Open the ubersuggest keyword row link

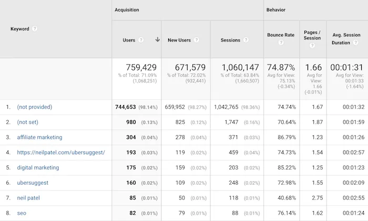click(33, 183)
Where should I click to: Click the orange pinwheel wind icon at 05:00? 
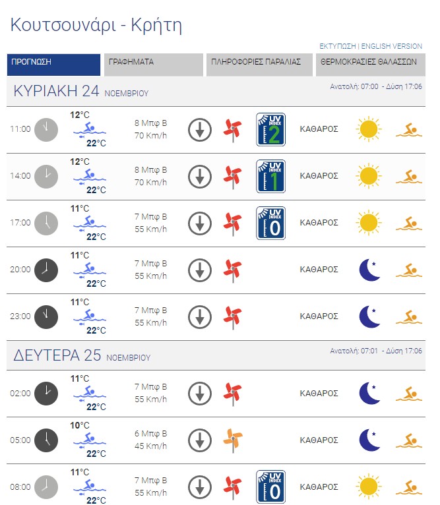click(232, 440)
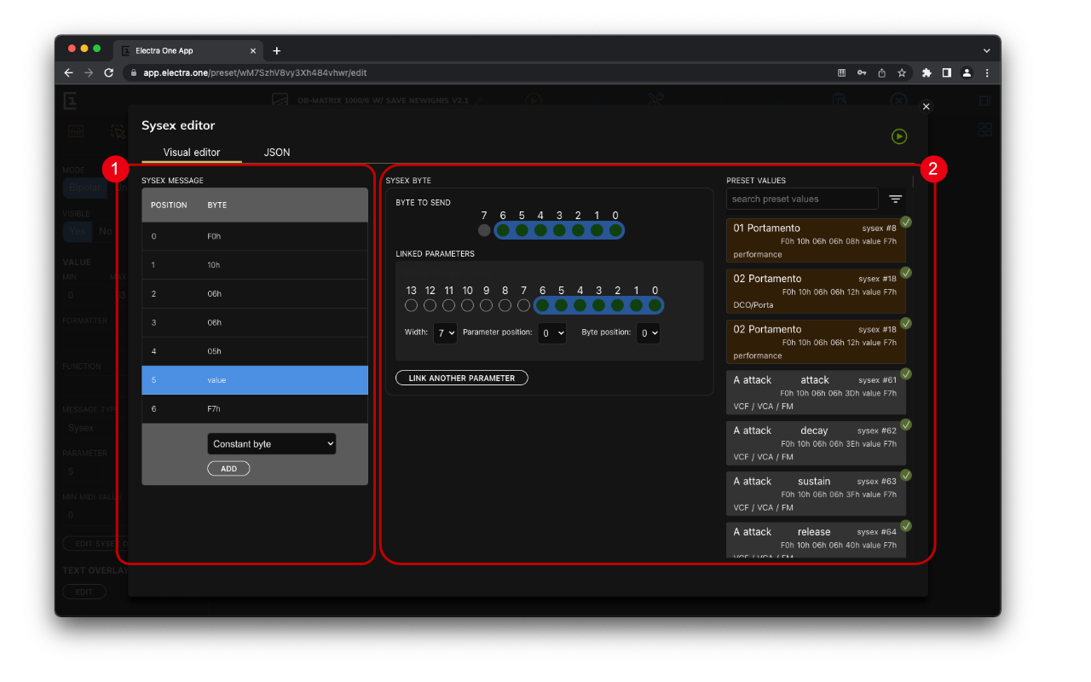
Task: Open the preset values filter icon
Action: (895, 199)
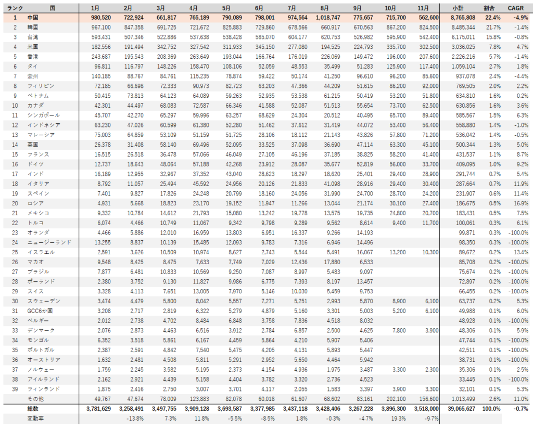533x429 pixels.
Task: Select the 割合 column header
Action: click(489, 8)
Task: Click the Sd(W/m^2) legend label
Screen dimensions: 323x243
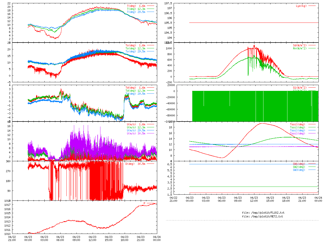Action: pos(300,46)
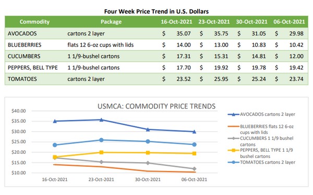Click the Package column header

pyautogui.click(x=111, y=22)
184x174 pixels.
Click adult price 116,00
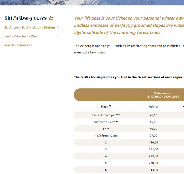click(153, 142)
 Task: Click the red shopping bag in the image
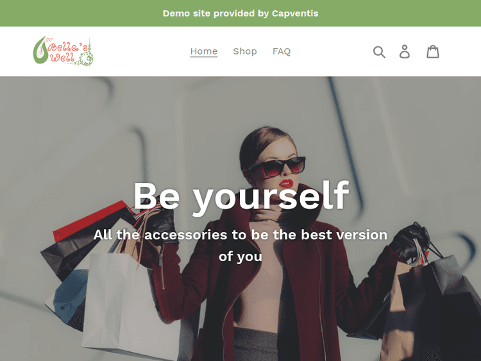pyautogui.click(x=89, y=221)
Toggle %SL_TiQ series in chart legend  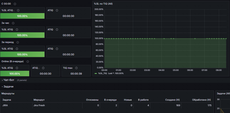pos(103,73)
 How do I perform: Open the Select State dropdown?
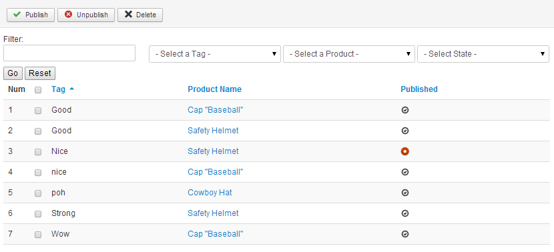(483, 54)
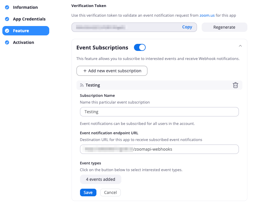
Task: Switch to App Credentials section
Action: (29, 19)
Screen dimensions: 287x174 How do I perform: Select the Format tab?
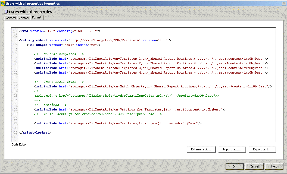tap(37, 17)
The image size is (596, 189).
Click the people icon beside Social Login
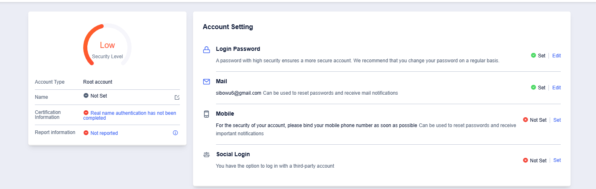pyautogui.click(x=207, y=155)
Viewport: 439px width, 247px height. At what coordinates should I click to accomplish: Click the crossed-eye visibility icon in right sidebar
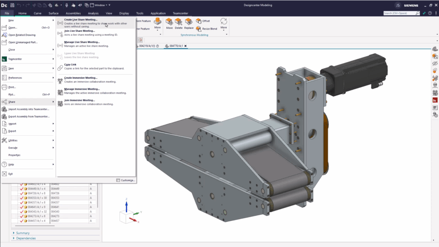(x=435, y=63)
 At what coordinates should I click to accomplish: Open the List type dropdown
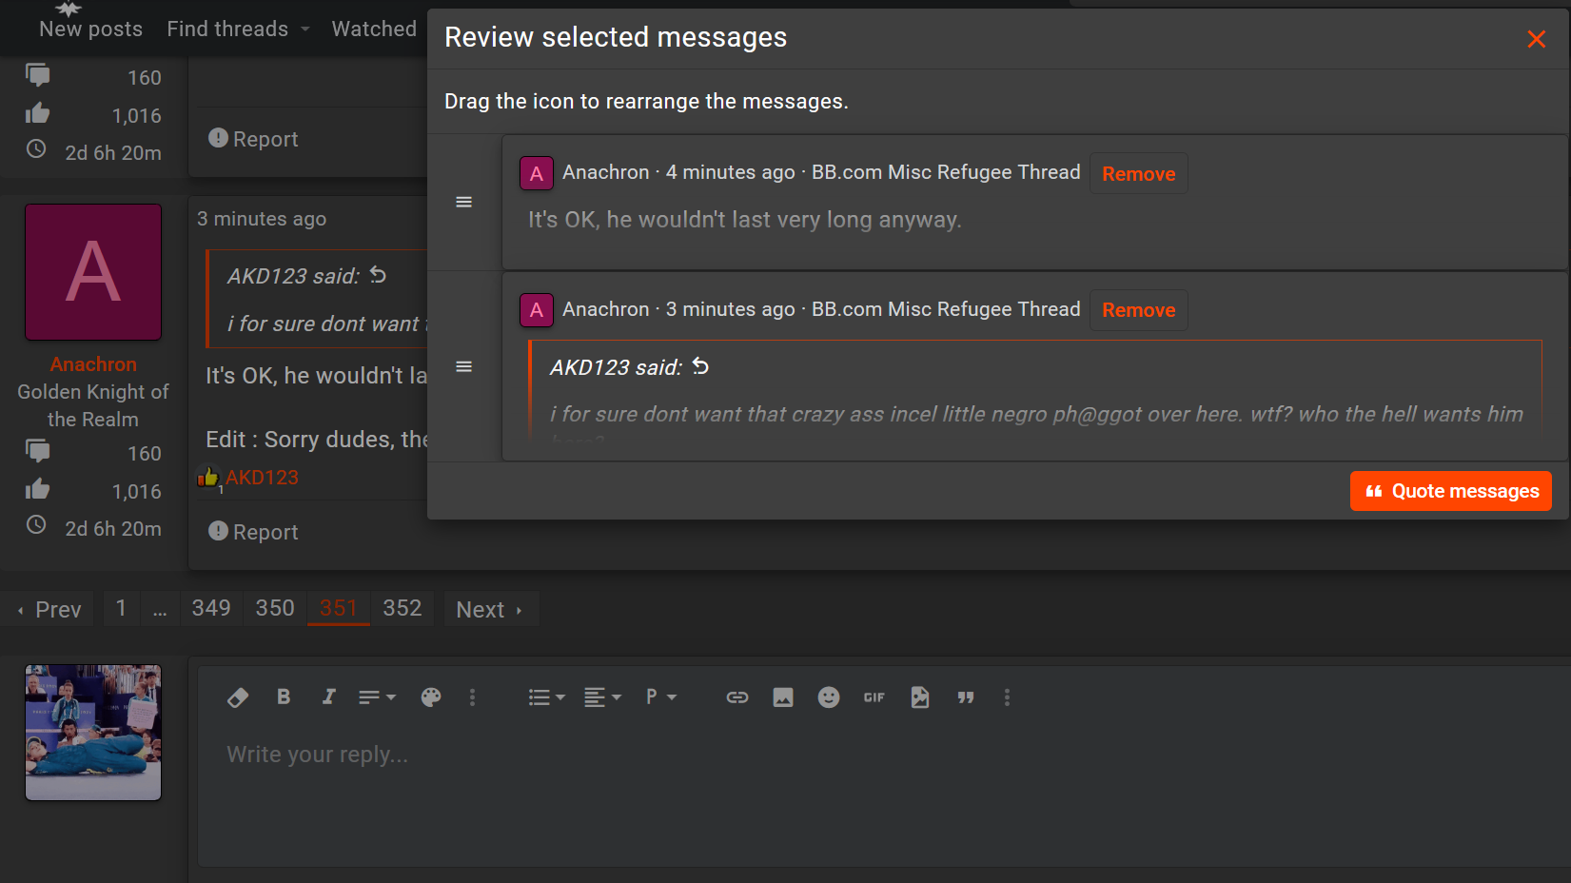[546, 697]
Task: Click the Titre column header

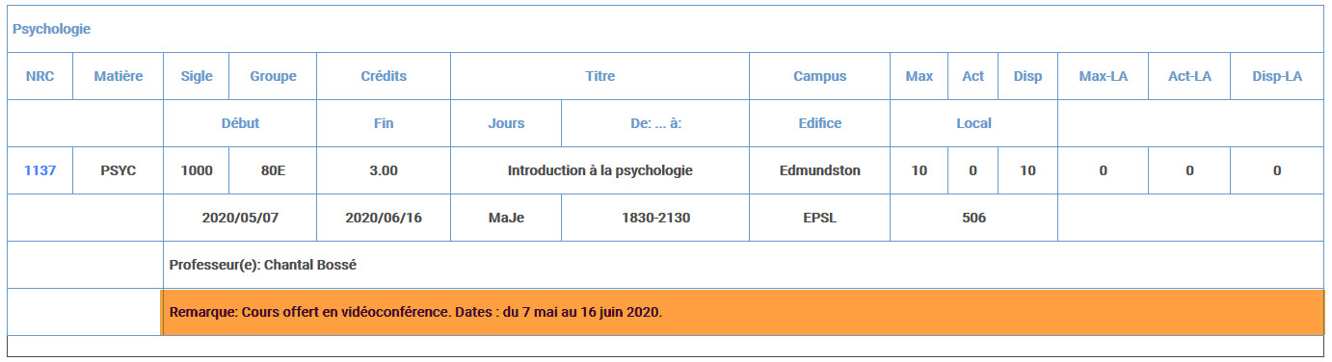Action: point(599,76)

○ ○ ○

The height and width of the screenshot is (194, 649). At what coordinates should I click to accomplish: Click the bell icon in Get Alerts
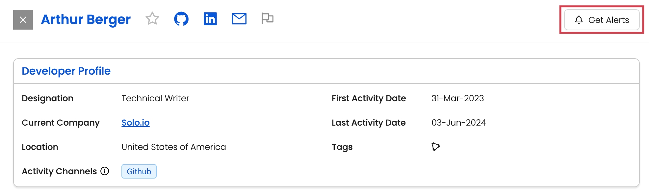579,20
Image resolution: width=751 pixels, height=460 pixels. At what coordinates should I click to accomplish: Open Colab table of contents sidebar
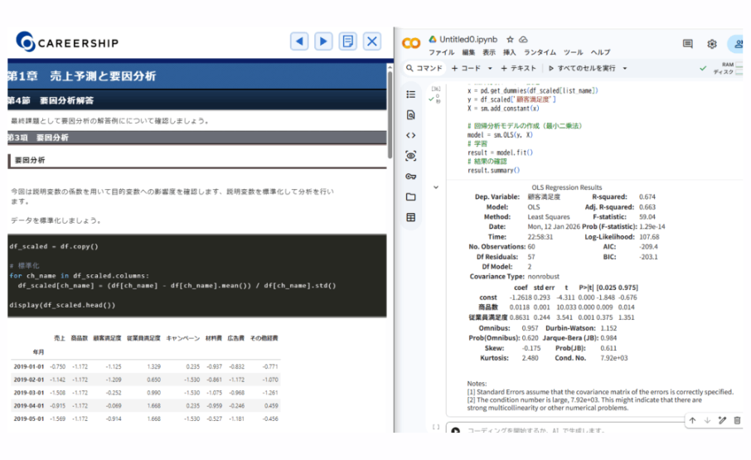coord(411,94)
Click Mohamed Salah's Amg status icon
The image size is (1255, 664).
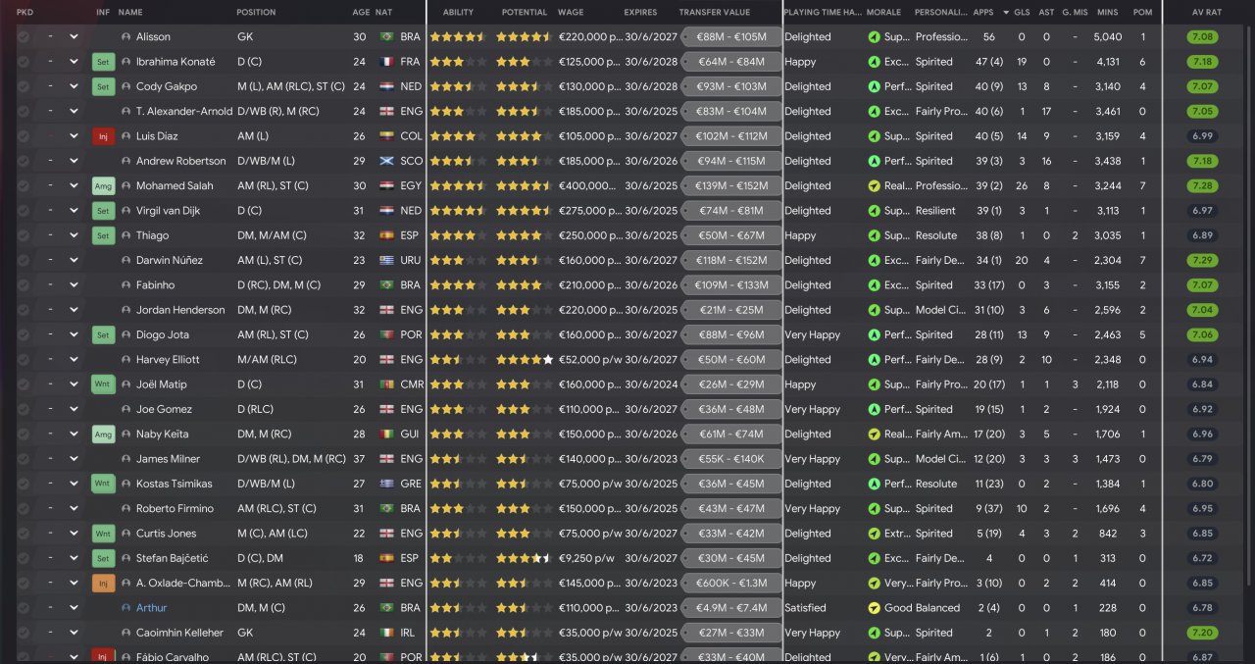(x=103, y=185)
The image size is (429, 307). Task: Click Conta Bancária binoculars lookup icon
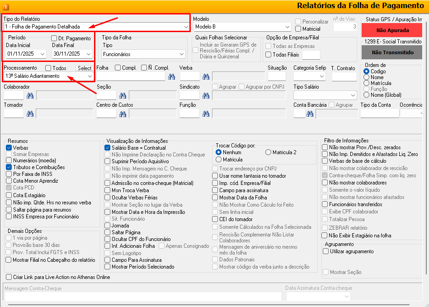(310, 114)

○ ○ ○

# DESCRIPTION OF THE TASK
Make an exact copy of the lines above, beginning with the line with "Open the ubersuggest keyword row link" and ending with the line with "Task: Click the Sd(W/m^2) legend label", and keep the pictures out of it.

# YOUR RESPONSE
Open the ubersuggest keyword row link

click(33, 183)
Where should I click to: Click the orange pinwheel wind icon at 05:00? 
click(232, 440)
Task: Open the preset values filter icon
Action: (895, 199)
533x429 pixels.
Task: Select the 割合 column header
Action: click(489, 8)
Task: Click the Sd(W/m^2) legend label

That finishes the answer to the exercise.